The analytical engine solved Maxwell’s equations, resulting in early discovery of high velocity solutions (special relativity: E=Mc2 etc), black body radiation (quantum mechanics) and accelerated solutions (general relativity: black holes etc.). Out of this, steam driven mechanickal anti-gravity devices were developed. (Flying super dreadnaughts, space travel etc.) Simultaneous solutions for general relativity and quantum mechanics were calculated, resulting in perfection of quantum string theory, and practical harnessing of zero point energy. (Mechanickal generators both tiny and huge, with virtually unlimited power—limitations only that the device had to be large enough not to be melted or vapourized by its high power output.) Zero point generators in the middle of boilers yield both tiny and huge steam driven machines of unlimited power. Zero point generators in the middle of furnace brick yield heaters, while inside of high temperature ceramics yield light sources, no electricity required thank-you.

Detectors of brain waves were developed and analyzed, again by use of analytical engines. It turns out brain waves are so analogous to zero point energy waves that by proper biofeedback training, meditative techniques could harness zero point energy. The difficulty is avoiding frying your brain with the energy. (This is “magick”.) Analytical engines also analyzed life auras based on Yin-Yang models of eastern origin, calculating DNA sequences, and were used to sequence plants to grow health or death dealing herbal remedies. Multiple brain systems were calculated. Queen Victoria herself took great interest in these calculations, which modeled yielded a governance under her Monarchy so clearly superior, that many countries adopted her as their Monarch, greatly increasing the scope of the British Empire. Calculations based on Malthus’ results demonstrated the need to conserve, so no new technology was developed if old technology worked. Personal transportation was outlawed, and rail and water based (oceans and canals) mass transit only was used. The onset on an ice age was calculated, so coal and petroleum reserves were tapped and burned just enough to increase the greenhouse gasses enough to stabilize world climate. The Empire faces threats, however, like monopolistic empire straddling railroad and shipping corporations seek to usurp Her Majesty’s power , end of the world fanaticism (zero point energy, unlimited in power, makes this a dire threat) and several international and interplanetary rivals.

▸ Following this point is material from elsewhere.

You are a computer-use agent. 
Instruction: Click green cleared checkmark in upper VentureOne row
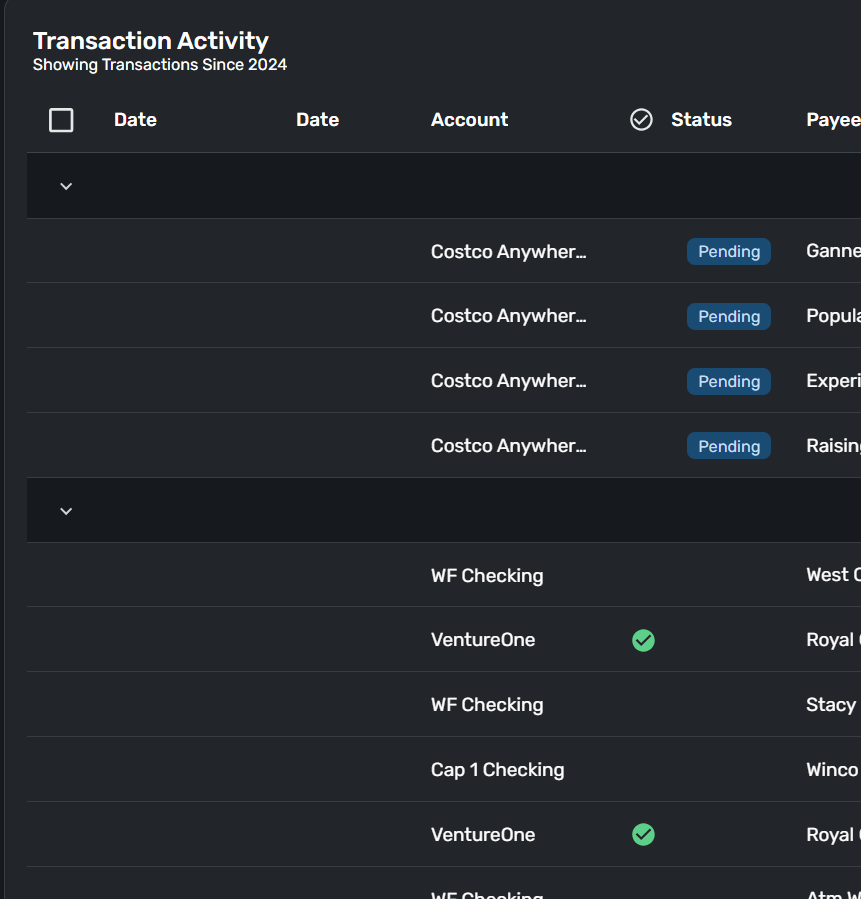click(643, 640)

Curious feed back loops in analytical engines were always present, indicating that opposites always occur together. Political stability must always be accompanied by instability. Thus the global telegraphic net which united the Empire always attracts hackers who periodically bring it down, thereby invigorating it (steam-punks especially!) The only way to deal with end of the world fanatics (an inevitable consequence of harnessing zero point energy is that some people become these fanatics) is through rivalry and limited conflict (steam cold war) with other states. Society must be both utopian and dystopian. Privilege and under privilege must accompany each other. Social equality must always come in an unequal society. Techs and anti-techs go together. Nobility and street punks coexist.

Strangely, certain calculations always break an analytical engine. Calculating the existence or attributes of God, for example. Humans trained in zero point control (magick) can perform these, but if they begin as atheists, the calculation maddens them, and if they begin religious, they remain religious. Nobody outside of their religion will trust their calculations.

Occupations include: noble, steam punk, fanatic, scientific dabbler, mechanickal artificer, mechanickal operator, magick user, military person, spy, analytical engine operator (like programmer), telegrapher (all communications, and input and output of analytical engines are by telegraph), engineer (two kinds—civil and steam engine operator), cleric, rail-road/shipping baron, detective (schooled in the Sherlock Holmes detective agency), herbalist, medicinist, surgeon, military person (various ranks), navigator (sail the oceans, or skies or space), captain, scrap recycler.